When you’re a kid, there are always things you can’t do until you “grow up.” I hate the word “mature,” and I rarely used it. This and that will happen when you grow up. You’ll be able to do such and such when you grow up. You’ll be ready for so and so when you’re more mature.

I began to think of it like crossing the finish line of a middle distance race. Once it happened, you would have arrived, and, that was it. You were done.

I always thought I would cross that finish line when I grew up. I always thought I would graduate from college, get married, and do all the things that grown up people do when I grew up. I would be me, and would remain that same me from then on when I grew up. That’s it. I would finally be the person I would always be.

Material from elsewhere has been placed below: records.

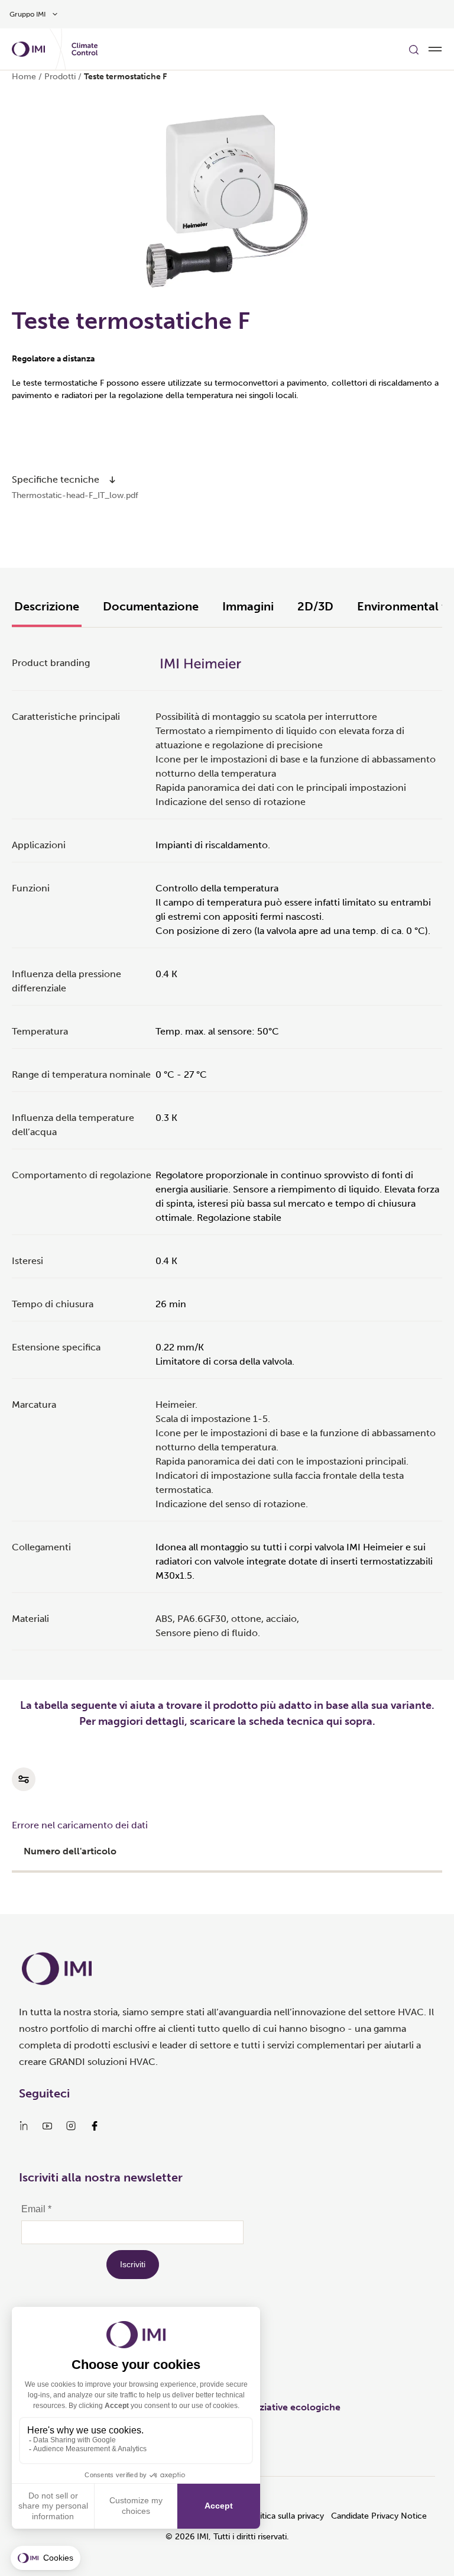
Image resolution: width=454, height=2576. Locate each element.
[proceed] (112, 479)
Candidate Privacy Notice (379, 2516)
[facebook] (94, 2126)
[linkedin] (23, 2126)
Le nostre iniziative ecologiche (272, 2407)
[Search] (414, 49)
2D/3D (315, 606)
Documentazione (151, 606)
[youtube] (47, 2126)
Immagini (248, 606)
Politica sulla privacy (285, 2516)
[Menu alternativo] (435, 49)
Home (24, 77)
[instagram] (71, 2126)
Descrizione (46, 606)
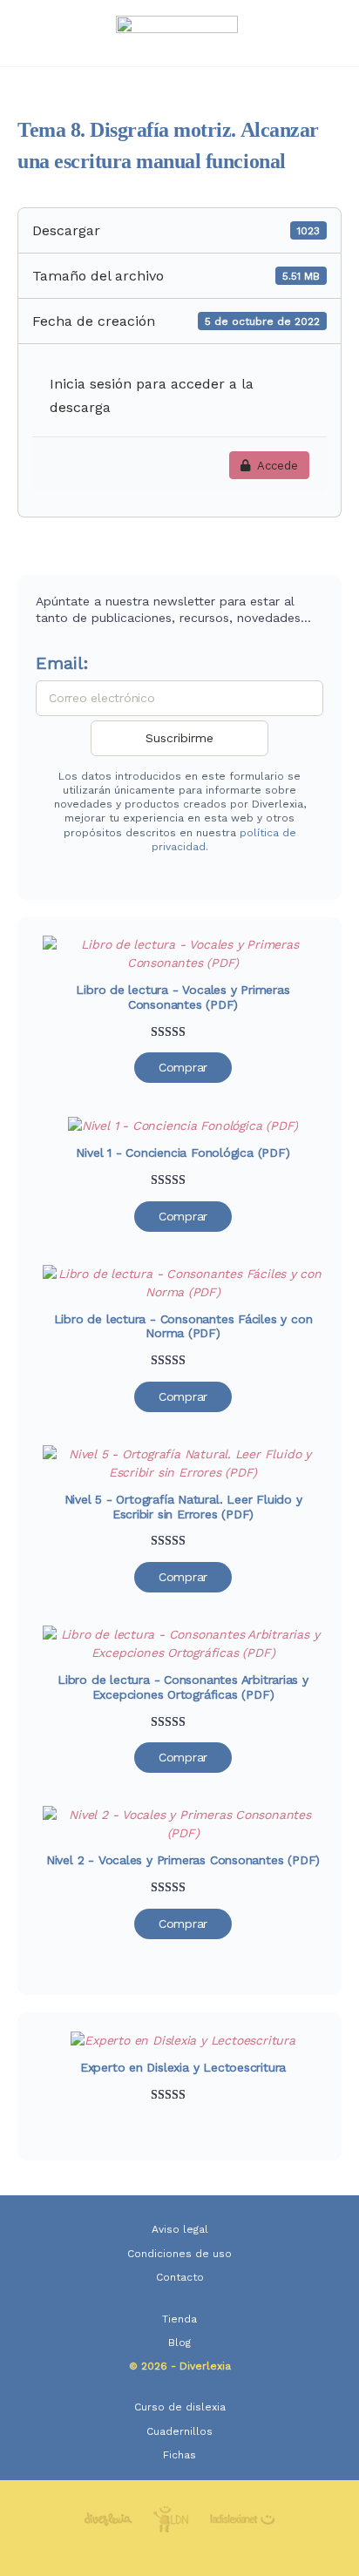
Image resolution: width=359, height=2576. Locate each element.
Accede (277, 465)
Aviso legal (180, 2229)
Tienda (179, 2319)
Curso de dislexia (180, 2407)
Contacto (180, 2277)
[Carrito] (326, 33)
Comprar (183, 1067)
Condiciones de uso (179, 2254)
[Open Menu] (27, 31)
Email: (62, 662)
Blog (179, 2342)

I always thought I would grow up when I grew up.

But I didn’t. Until I saw those stick huts in the distance.

As I look back on it, I believe that was the first time I knew I wanted to be a writer, because most writers think in such a way that it’s impossible to be oblivious to everything around them. I could no longer be oblivious.

Being a writer is hard. I mean… it’s not like digging ditches. But I think most good writers are also good observers, and, when you really look, you see things you don’t want to see. There is so much sadness and suffering in the world, and it never quite seems to be balanced by equal amounts of love and happiness.

But you must be open to all of it if you want to have ideas that inspire you, ideas that are worth reading.

So now I’m stuck with these damn feelings. And I think I’ve finally decided that this “thing” is called living. I only wish I’d begun to do it sooner.